The analysis and reporting of all three data sets progressed in an iterative fashion:
- The case study material was indexed according to following codes derived both from the mapping report and initial reading of all interview transcripts:
- Access and referrals
- Interventions planned and delivered
- Outcomes for patients and system
- The following additional codes reflecting the study's objectives were added:
- Origins of project
- Advertising, networking and marketing of services
- Management arrangements
- Sustainability strategies
- The five case study sites were then described and compared in terms of:
- Origins of project
- Aims and core functions
- Interventions planned and delivered
- Patient pathways (access and referrals)

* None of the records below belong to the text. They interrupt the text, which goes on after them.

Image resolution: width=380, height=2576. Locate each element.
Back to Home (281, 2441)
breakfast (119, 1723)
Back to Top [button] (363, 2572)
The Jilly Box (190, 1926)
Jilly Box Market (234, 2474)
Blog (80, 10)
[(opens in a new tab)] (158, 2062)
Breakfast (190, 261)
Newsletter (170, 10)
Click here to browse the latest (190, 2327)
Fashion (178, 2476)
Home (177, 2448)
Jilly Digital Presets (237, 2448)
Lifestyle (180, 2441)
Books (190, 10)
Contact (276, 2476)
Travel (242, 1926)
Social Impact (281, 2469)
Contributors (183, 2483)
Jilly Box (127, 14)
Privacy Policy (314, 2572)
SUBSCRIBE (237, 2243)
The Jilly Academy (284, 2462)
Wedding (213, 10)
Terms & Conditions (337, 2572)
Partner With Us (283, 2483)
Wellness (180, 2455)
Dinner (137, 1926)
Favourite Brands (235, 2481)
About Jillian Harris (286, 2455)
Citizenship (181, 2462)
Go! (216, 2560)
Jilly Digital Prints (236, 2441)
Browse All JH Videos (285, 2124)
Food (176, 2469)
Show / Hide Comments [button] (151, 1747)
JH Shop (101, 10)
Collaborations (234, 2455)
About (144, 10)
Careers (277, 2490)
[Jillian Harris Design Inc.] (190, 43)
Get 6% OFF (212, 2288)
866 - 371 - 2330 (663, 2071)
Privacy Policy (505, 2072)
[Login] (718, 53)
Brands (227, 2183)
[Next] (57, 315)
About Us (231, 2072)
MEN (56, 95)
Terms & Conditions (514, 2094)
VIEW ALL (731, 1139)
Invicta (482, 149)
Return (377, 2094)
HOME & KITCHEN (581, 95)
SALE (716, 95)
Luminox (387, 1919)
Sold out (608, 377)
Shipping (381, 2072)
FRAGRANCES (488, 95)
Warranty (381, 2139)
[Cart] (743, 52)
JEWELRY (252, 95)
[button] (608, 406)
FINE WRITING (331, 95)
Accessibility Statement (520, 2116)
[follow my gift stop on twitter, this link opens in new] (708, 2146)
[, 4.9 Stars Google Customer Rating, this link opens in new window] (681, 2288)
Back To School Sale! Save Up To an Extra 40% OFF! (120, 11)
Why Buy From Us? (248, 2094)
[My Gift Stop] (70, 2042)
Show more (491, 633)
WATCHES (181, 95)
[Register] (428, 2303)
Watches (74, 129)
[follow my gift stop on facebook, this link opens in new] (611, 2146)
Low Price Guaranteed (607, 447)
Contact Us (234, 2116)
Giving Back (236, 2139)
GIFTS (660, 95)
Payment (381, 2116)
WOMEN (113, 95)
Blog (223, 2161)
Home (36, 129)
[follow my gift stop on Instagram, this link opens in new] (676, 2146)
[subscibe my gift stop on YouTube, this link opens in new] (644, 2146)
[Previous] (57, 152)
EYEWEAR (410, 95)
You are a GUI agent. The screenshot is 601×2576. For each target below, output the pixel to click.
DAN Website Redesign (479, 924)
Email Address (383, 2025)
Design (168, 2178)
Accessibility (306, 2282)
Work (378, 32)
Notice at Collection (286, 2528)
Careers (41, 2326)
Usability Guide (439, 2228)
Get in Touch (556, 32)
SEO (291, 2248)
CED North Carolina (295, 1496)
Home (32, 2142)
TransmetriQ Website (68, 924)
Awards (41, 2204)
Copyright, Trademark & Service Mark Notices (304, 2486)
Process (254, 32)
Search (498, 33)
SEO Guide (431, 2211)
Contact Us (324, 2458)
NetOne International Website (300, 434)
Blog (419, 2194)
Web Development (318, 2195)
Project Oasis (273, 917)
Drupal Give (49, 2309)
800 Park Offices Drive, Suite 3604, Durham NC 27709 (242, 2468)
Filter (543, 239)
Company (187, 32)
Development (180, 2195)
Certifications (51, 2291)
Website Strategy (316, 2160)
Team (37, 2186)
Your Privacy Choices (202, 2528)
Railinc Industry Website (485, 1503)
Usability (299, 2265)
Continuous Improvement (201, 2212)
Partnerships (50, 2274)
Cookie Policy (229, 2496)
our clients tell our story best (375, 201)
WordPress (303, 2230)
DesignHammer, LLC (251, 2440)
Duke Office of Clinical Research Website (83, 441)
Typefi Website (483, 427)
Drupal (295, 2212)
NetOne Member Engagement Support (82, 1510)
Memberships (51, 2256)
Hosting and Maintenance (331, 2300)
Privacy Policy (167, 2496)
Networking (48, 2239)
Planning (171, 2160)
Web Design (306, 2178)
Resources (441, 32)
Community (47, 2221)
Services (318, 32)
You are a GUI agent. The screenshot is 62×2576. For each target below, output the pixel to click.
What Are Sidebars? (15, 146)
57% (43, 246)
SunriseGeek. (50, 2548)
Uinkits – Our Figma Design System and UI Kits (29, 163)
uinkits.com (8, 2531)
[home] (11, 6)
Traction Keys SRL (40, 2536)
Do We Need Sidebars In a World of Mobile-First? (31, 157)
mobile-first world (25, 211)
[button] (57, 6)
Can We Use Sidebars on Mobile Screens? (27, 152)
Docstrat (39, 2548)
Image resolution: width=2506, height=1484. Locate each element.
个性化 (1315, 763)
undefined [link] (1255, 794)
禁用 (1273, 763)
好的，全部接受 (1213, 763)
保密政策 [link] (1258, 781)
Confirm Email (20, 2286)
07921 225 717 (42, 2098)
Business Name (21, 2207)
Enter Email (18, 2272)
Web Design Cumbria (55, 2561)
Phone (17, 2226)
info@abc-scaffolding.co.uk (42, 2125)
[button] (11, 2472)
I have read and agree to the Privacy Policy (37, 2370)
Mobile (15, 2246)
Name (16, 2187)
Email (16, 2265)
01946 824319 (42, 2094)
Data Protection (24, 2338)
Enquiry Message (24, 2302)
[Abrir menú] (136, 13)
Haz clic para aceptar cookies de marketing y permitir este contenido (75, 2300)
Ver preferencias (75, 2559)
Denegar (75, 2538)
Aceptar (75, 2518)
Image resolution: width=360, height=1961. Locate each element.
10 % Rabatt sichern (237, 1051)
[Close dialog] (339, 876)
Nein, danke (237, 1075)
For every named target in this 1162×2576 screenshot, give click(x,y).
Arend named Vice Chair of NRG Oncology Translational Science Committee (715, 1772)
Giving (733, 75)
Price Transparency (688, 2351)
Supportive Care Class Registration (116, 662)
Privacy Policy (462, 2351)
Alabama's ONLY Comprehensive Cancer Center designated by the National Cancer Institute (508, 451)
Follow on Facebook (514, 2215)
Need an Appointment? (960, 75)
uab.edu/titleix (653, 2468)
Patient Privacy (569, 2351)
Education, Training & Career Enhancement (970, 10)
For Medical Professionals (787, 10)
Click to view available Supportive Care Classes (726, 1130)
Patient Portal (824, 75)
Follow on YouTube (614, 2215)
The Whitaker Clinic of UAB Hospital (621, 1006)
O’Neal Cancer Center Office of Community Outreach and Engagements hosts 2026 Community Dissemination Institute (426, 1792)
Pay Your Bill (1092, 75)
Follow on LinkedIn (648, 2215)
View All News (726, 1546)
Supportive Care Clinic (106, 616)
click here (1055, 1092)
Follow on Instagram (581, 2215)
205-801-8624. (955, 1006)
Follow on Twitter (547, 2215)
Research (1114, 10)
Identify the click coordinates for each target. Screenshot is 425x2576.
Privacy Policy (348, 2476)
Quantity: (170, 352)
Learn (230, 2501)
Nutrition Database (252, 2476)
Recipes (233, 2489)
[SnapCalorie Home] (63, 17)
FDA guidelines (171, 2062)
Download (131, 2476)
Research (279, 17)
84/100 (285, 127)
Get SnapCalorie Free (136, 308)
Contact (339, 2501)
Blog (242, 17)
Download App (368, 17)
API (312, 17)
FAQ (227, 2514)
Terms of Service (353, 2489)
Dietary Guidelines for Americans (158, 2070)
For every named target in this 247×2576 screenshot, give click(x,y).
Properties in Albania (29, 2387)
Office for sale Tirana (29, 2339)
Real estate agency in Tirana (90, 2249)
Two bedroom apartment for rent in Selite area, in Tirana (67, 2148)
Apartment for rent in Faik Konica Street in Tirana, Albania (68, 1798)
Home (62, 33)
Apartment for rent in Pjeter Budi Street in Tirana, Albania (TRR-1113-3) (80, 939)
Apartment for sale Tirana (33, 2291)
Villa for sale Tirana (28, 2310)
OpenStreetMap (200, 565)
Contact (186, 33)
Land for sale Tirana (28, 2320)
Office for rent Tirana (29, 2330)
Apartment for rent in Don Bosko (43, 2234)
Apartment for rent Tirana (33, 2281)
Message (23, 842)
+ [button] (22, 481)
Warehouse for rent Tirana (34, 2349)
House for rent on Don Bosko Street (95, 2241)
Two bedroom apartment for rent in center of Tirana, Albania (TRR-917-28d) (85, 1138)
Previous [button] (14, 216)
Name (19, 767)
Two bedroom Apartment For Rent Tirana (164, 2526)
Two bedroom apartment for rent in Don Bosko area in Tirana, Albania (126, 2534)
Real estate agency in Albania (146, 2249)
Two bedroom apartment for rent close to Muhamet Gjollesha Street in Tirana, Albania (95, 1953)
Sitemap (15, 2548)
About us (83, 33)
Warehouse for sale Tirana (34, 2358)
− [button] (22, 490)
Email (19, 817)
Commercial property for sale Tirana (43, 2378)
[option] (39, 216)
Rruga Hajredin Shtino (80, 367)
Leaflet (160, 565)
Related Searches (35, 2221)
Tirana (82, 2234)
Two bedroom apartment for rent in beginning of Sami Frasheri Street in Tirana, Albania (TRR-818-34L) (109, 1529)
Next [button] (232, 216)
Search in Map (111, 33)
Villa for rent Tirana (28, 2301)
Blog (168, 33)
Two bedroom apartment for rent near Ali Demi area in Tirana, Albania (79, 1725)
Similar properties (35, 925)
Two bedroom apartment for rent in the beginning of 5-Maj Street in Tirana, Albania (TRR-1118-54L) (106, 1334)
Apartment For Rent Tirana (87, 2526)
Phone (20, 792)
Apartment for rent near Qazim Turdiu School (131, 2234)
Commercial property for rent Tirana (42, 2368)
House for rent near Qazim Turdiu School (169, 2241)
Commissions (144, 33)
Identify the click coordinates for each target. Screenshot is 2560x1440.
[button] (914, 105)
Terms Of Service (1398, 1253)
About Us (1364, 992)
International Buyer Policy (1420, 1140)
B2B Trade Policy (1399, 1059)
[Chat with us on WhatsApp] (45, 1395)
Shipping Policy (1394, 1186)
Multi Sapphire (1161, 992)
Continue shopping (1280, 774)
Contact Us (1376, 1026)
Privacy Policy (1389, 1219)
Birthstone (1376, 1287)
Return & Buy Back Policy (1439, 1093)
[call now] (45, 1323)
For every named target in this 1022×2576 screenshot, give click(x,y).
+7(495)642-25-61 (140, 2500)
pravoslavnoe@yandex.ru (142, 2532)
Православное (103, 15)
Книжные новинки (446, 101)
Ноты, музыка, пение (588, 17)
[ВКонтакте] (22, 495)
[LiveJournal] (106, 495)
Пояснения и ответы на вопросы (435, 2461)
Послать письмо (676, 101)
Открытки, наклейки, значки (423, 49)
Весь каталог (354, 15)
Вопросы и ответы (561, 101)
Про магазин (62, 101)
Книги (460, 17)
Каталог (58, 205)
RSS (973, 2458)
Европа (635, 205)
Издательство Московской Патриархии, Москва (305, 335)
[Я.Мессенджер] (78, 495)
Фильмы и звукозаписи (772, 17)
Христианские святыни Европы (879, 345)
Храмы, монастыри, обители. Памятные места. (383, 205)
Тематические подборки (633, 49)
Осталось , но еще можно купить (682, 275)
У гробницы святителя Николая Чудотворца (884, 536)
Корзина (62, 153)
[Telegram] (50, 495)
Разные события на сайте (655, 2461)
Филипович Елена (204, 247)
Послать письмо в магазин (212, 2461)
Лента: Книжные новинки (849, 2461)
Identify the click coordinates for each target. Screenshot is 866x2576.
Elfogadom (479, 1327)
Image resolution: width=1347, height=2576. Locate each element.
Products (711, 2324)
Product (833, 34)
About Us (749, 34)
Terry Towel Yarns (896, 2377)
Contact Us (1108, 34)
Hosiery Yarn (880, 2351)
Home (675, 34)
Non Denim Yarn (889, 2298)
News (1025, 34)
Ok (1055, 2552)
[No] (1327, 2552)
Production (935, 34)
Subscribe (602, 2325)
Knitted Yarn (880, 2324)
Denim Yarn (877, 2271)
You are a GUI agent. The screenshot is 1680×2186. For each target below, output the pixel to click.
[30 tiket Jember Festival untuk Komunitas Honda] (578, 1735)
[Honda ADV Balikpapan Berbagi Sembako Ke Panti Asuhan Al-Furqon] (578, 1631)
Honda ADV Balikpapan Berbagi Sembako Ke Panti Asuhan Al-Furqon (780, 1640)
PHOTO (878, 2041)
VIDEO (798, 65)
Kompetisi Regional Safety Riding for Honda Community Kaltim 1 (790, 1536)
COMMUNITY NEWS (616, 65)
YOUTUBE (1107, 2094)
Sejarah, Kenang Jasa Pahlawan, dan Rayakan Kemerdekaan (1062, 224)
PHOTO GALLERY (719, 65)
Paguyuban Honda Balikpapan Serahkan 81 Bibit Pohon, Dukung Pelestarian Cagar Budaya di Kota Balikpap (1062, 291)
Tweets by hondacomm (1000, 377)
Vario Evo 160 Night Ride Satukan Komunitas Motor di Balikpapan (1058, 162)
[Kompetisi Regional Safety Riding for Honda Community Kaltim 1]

- Organisational structure including management arrangements and the projects' location within the wider mental health service system
- Sustainability
- The two sites that were not used as case studies were then described using the same framework, although in less depth
- Outcomes and activity data from each setting were included in the final description of each site.
Presentation of evaluation findings
From this analysis, the following key questions were identified to structure the presentation of results in the sections which follow:
- What progress was made and what has been achieved within the seven Doing Well projects?
- What are the key themes relating to the introduction of self help interventions for people with mild to moderate depression?
- What system changes are needed to sustain these interventions?
- What key pointers for development at national and local levels can be identified?
- What are the recommendations for future action to implement learning from the Doing Well programme?
Ethics and consent
Ethical approval for the interview study was obtained from the Multi-centre Research and Ethics Committee ( MREC) and management approval was obtained from the five Research and Development departments within the case study health board areas. Individual consent was obtained from staff and all service users who took part in this research.